▶ _Input data_

※ ※ ※

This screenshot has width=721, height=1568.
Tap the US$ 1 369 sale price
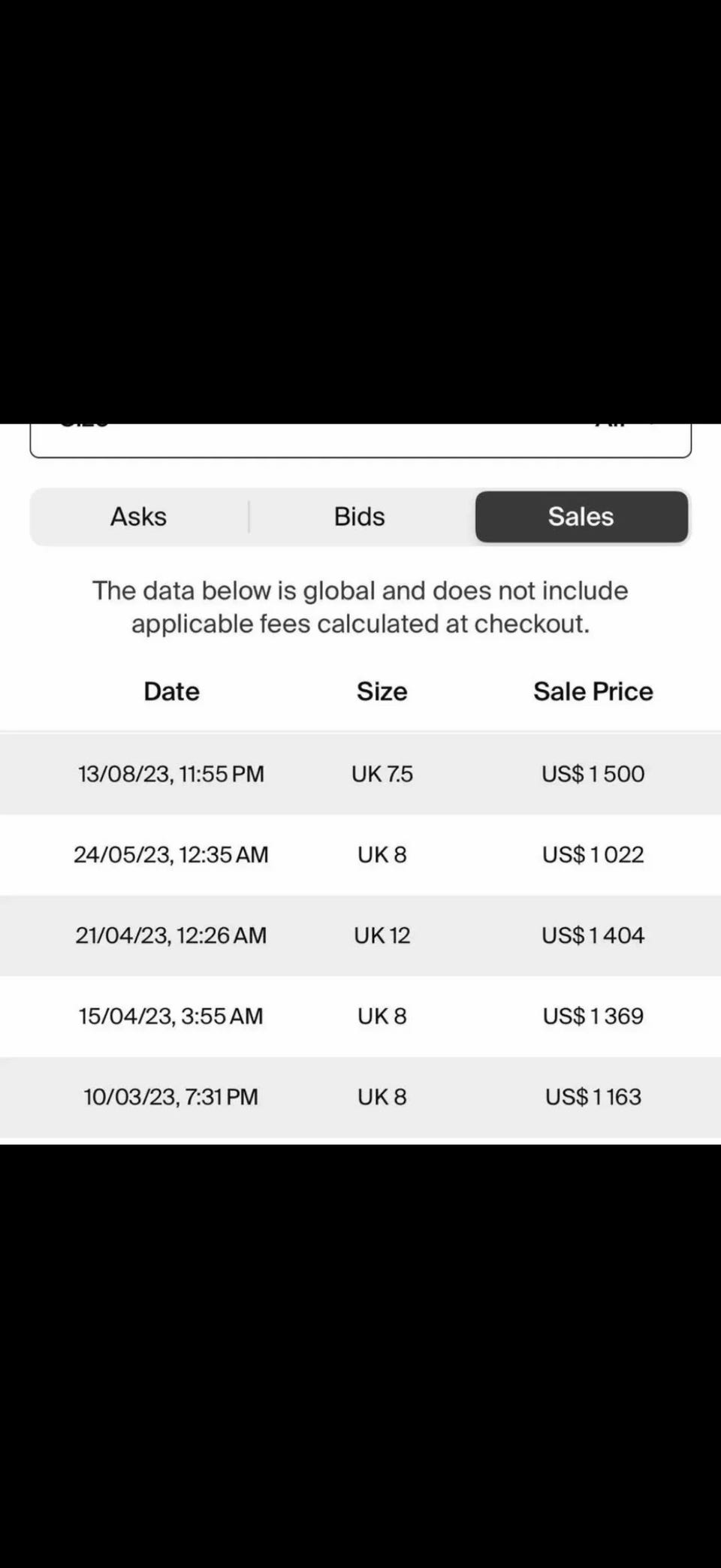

※ ※ ※

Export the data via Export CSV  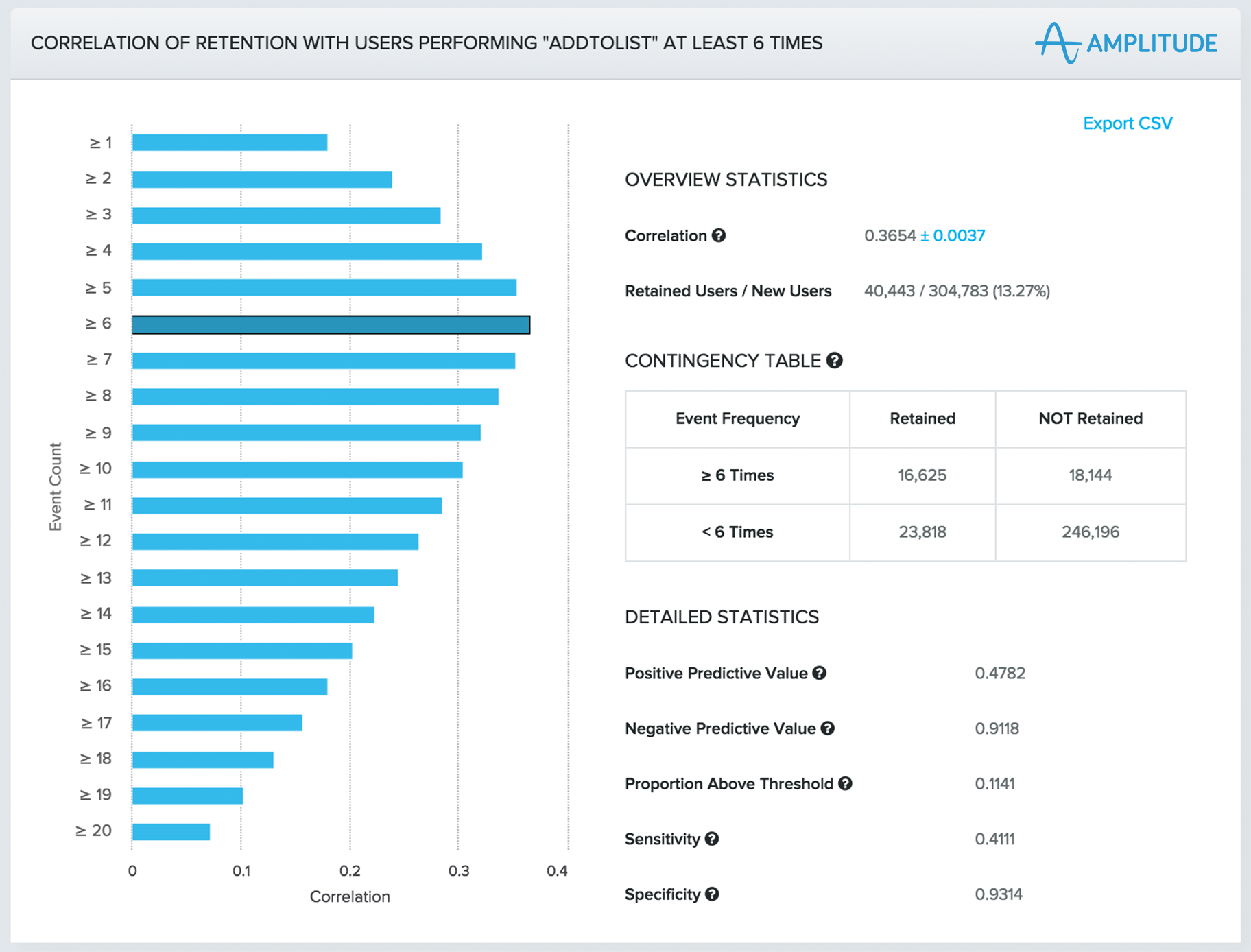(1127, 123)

※ ※ ※

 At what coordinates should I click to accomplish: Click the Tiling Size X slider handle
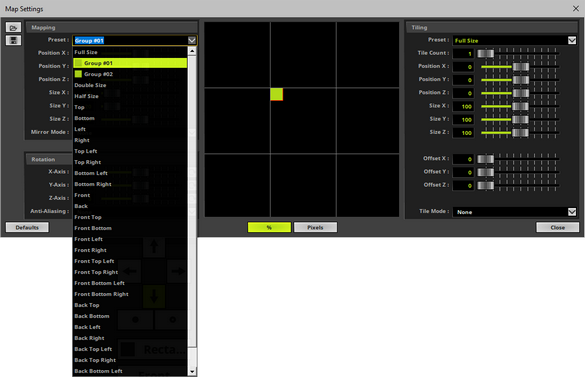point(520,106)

※ ※ ※

▶ _About this exercise_
Everything above from the line containing "This screenshot has width=721, height=1568." down to the line containing "Tap the US$ 1 369 sale price" is to be transcribed exactly, with both of those lines included and nothing else added.

▶ _Response area_
This screenshot has width=721, height=1568.
Tap the US$ 1 369 sale price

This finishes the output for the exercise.